The photography of Luis González Palma has similar abstraction, merging the political with the mystical. In his series about the persecution of indigenous Mayan and the mestizo (people of mixed European and Native American descent) communities in Guatemala, Palma, a mestizo himself, took pictures of Mayans and the mestizo and transfigured them into mystics with brilliant white eyes.

“My question is ‘What is reality?’ What is the reality that we see and perceive as real? Since when is what we see in reality what we see? I believe that mythology helps amplify these questions. There is a relationship between the image and spiritual experience, but the most important in imagery is what you cannot see, the invisible.
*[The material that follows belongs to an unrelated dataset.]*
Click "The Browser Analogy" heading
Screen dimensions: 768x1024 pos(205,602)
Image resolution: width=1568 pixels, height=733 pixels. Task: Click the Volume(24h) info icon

The most important image is not in the image, and the indescribable thing is essentially for the creator to find a relationship with spirituality.”

This desire to understand religious fervour drives Swiss photographer Hannes Schmid to travel to remote places and chronicle unfamiliar rituals. He has photographed the Thaipusam festival in Malaysia when Indian men pierce their bodies with metal spears and hooks, a Hokkien street opera troupe in Singapore performing tales about Taoist pantheons, and the Maha Kumbha Mela pilgrimage of around sixty million Hindus to the Ganges River. Even though he’s not religious, Schmid is fascinated with “how a strong religious belief can affect human lives.” But he makes a clear distinction: “Art is art, belief is belief.”

No matter what the photographer believes, the relationship between the photograph and the divine is as inscrutable as art and religion itself. While photography strives to extract “the figure from the figurative” as an artistic endeavour, religion aims to transmit the Figure through photography. Whatever the motive – religious or atheistic – photography and religion’s yearning for figuration can only result in a happy efflorescence of sublime art.

But why choose at all? Perhaps Serrano is right when he considers finding where photography intersects with faith as impossible and ridiculous as choosing “between Adam and an ape.”